Hoy tengo un día tonto, un día extraño que necesito que llegue a su fin cuanto antes. Estoy rara, pero no sé qué es lo que me pasa. No tengo fuerza, estoy agotada, triste y con ganas de llorar, pero no puedo hacerlo, muy a mi pesar. Y cuando tengo un día de estos siempre hago lo mismo: me voy a la cama antes de tiempo sin que me importe qué hora es o en qué día estoy viviendo. Decido acostarme sin pensar en si ese es el error o la solución a dicho problema, pero me voy igualmente. El silencio es la única voz que deseo escuchar. Necesito un poco de calma y allí es en el único lugar donde creo que puedo encontrarla.

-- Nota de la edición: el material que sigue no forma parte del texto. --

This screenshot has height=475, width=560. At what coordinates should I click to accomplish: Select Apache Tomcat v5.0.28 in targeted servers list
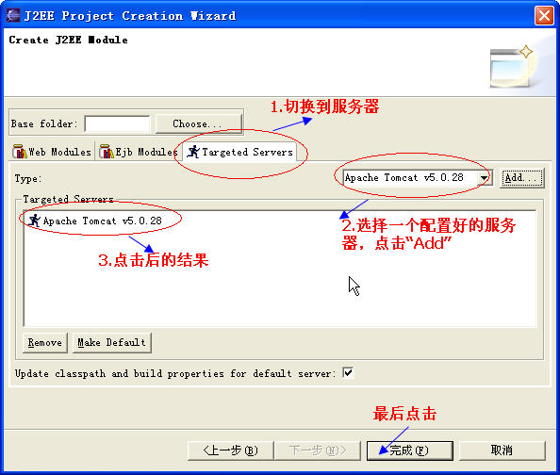pyautogui.click(x=96, y=221)
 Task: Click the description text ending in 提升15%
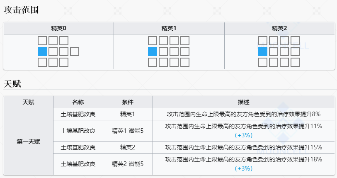pyautogui.click(x=243, y=147)
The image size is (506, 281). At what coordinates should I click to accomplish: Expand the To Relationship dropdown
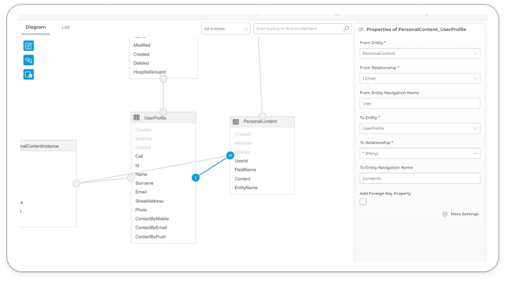[x=420, y=153]
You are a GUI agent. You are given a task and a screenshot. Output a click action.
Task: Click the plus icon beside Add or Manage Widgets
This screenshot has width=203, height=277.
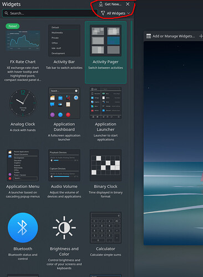coord(201,36)
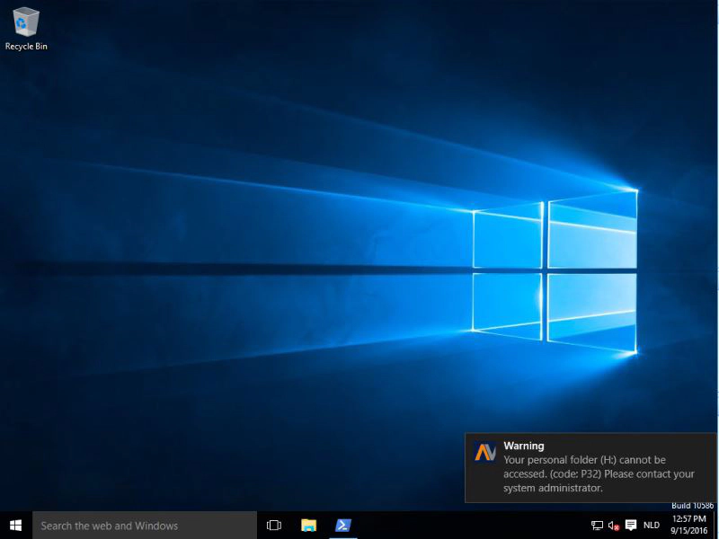Click the empty taskbar space right of PowerShell

tap(467, 526)
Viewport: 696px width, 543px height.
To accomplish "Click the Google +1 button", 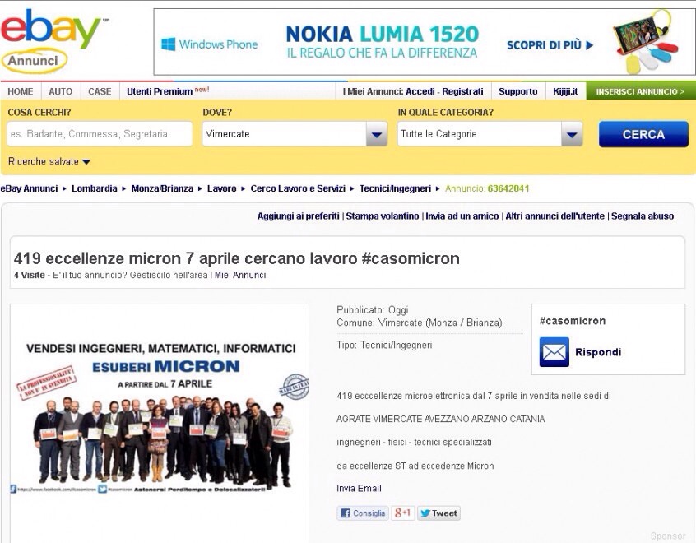I will pos(403,513).
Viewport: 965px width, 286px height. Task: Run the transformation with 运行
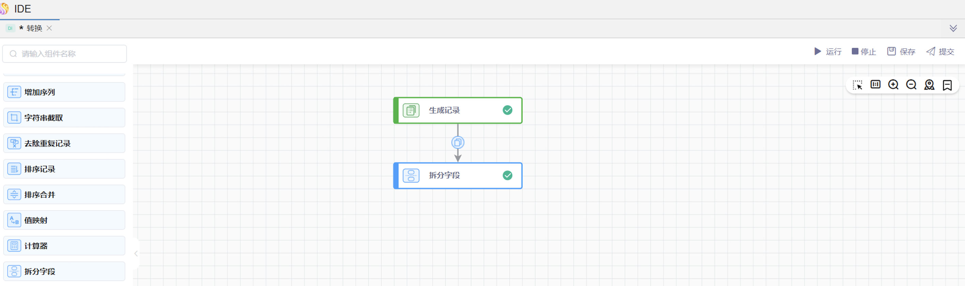tap(828, 52)
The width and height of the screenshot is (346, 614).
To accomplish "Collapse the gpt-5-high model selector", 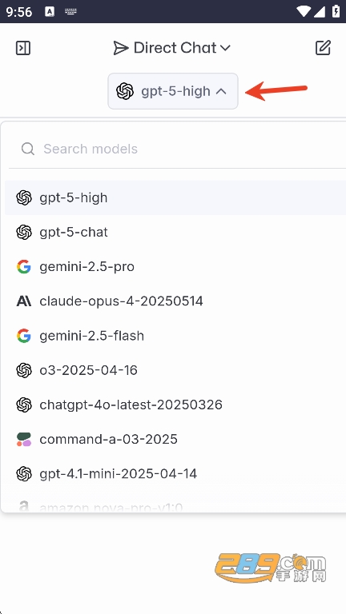I will [173, 91].
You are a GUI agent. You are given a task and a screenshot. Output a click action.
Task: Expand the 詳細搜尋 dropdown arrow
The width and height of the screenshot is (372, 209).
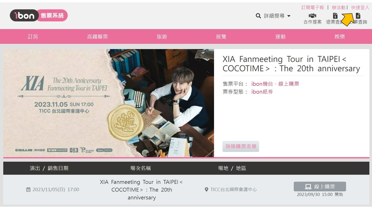(289, 16)
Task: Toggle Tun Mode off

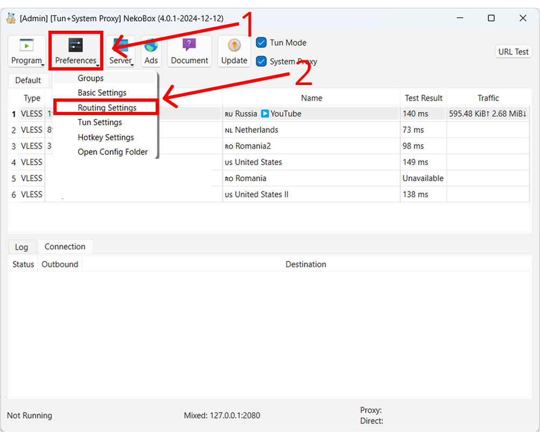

Cuando tengo uno de estos días no puedo dejar de pensar, le doy demasiadas vueltas a todo. Los pensamientos van y vienen a su antojo y no sé por qué pienso lo que pienso, pero no puedo dejar de hacerlo. Mareo la perdiz, pero no consigo darle caza. Pienso en todo y en nada. Las ideas se amontonan, adquieren diferentes formas, pero acaban volviendo a su formato original una y otra vez sin que pueda hacer nada al respecto. Y esos pensamientos, pesados y recurrentes, no me dejan en paz. Me acompañan dondequiera que vaya y se meten conmigo bajo las sábanas. Esa tela no me protege de nada.
Y las horas se hacen eternas, las noches demasiado largas y no encuentro alivio ni siquiera en la palabra. Cuando estás triste lo que menos necesitas es que alguien te diga: «Venga, anímate», ¿si fuese tan fácil no crees que ya lo habría hecho antes?